Published Feb 4, 2011
flip/flop
12 Posts
New policy on my unit is to hang all ATX using secondary tubing, back flowing the tubing, then setting the volume to 20 ml greater than the volume in the spiked med. The rationale is that this will insure the patient receive the total volume of the antibiotic, rather than leave some of the infusion sitting in the secondary tubing. It is ok to use the same secondary tubing for antibiotics that are compatible. If running incompatible ATX, a second primary solution, and piggyback would need to be set up. Though there is no official policy yet, on using secondaries, I have heard that in the ICUs in my hospital they have been using the back flow technique for years, but even take it a step further. In the ICU, they only use one (1) secondary tubing set, and infuse all meds through it, compatible or not, as long as they are compatible with the primary solution. Once the secondary med is empty they back flow the primary solution into the empty piggybacked bag, thus flushing the secondary tubing. This allows the RN to administer any medicine, compatible or not, even colored infusions such as iron, using the same secondary tubing, as long as the med is compatible with the running primary.

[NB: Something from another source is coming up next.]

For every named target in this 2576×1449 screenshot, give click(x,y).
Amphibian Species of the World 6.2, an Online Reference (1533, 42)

We run all drips, heparin, insulin etcetera separately. This practice is only used for intermittent infusions. Do you agree, or see any issue with using the same secondary tubing for all medicines?
morte, LPN, LVN
7,015 Posts
I would wonder if there aren't a few meds that this would be contraindicated for, d/t "coating" the tubing that doesn't come off with the back flush? and this may indeed preclude this method for that med at all, it would need its own set up, completely....

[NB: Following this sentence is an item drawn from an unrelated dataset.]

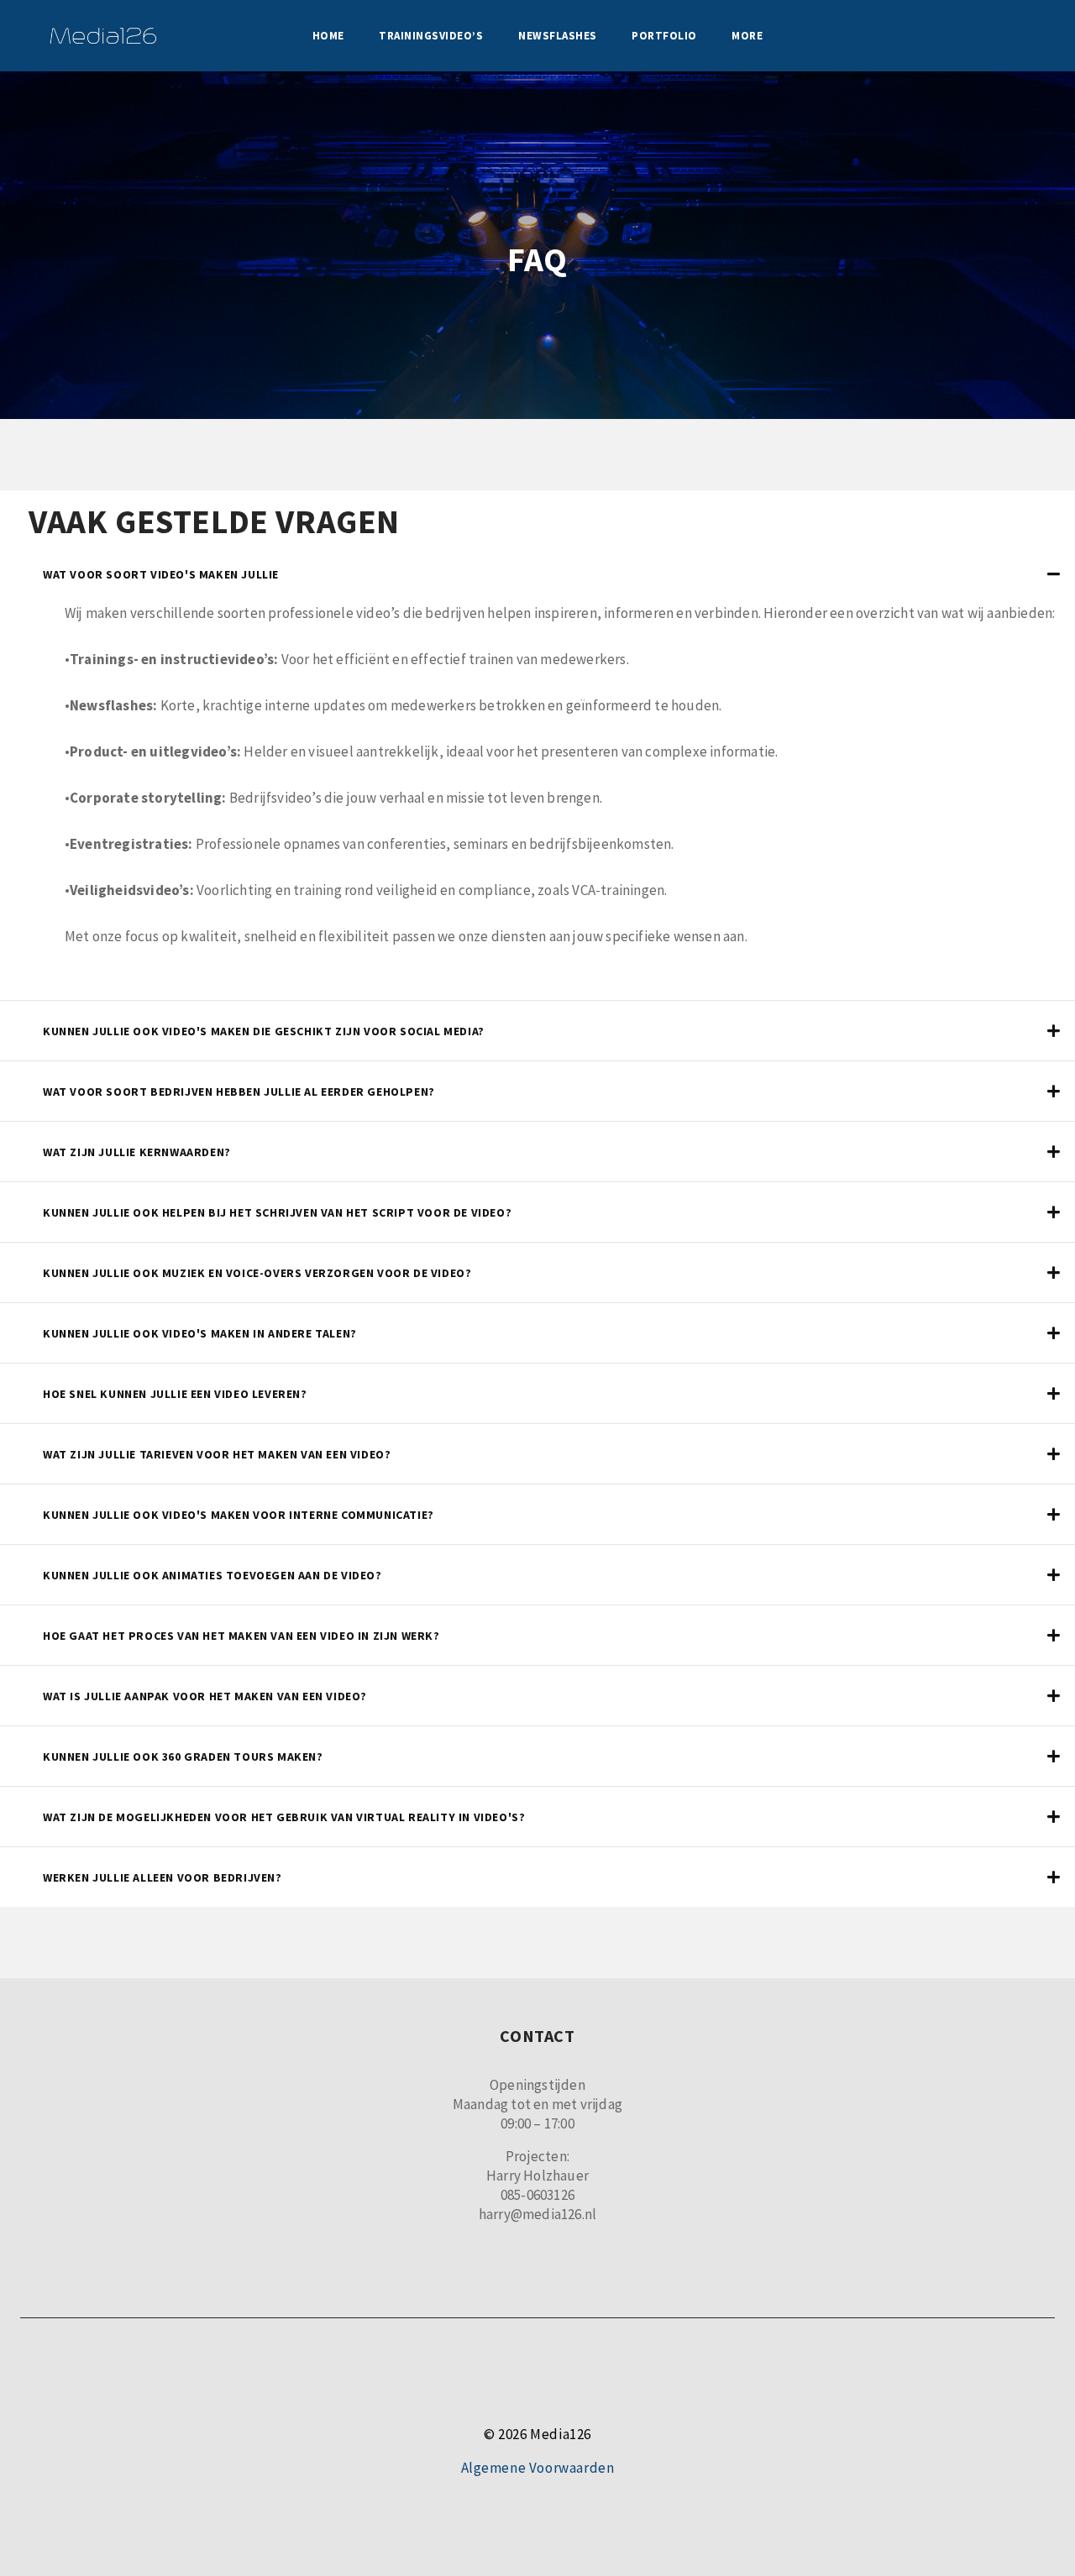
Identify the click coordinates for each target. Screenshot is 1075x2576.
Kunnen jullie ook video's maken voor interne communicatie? (238, 1514)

Yes, I believe there is research that insulin is about the only drug that adheres to the tubing, requiring a second flush. It is a high alert medication, and requires its own line per our protocol anyway.
iluvivt, BSN, RN
2,774 Posts
Backpriming is an acceptable procedure. Although the INS standards do not specifically use this term, the standards for tubing changes do support the use of backpriming. When a secondary set is connected and disconnected multiple times, it should be considered an intermittent set and therefore changed every 24 hours. So if you have a secondary but are connecting and reconnecting it functions as a primary intermittent and thus would need to be changed q 24 hrs per INS. This is because of the excessive manipulation on both ends. When a secondary and primary set remain connected, they can both be changed no more frequently than every 72 hours.
Regarding compatibility - you will have 2 issues. Compatibility between the secondary med and anything admixed in the primary fluid. This is the most important issue because this fluid is what will remain in the secondary tubing after you connect the next dose of the secondary med. So in other words your secondaries need to be compatible with the primary. Compatibility between 2 secondary medications is the other issue but it is a lesser concern if you are backflushing properly. The secondary tubing will be filled with fluid from the primary bag instead of the secondary medication after the backpriming procedure has been completed. .
OleMissRN
21 Posts
I've been doing this since I started out of school. Its what I was taught as a student during rotations. As iluvivt said, if you back-prime properly, there shouldn't be any issues. There are some medications, as previously mentioned (like insulin) that require their own primary tubing, but backpriming both saves money/utilities and prevents possible infection (related to keeping the end of the unused secondary sterile/not sterile).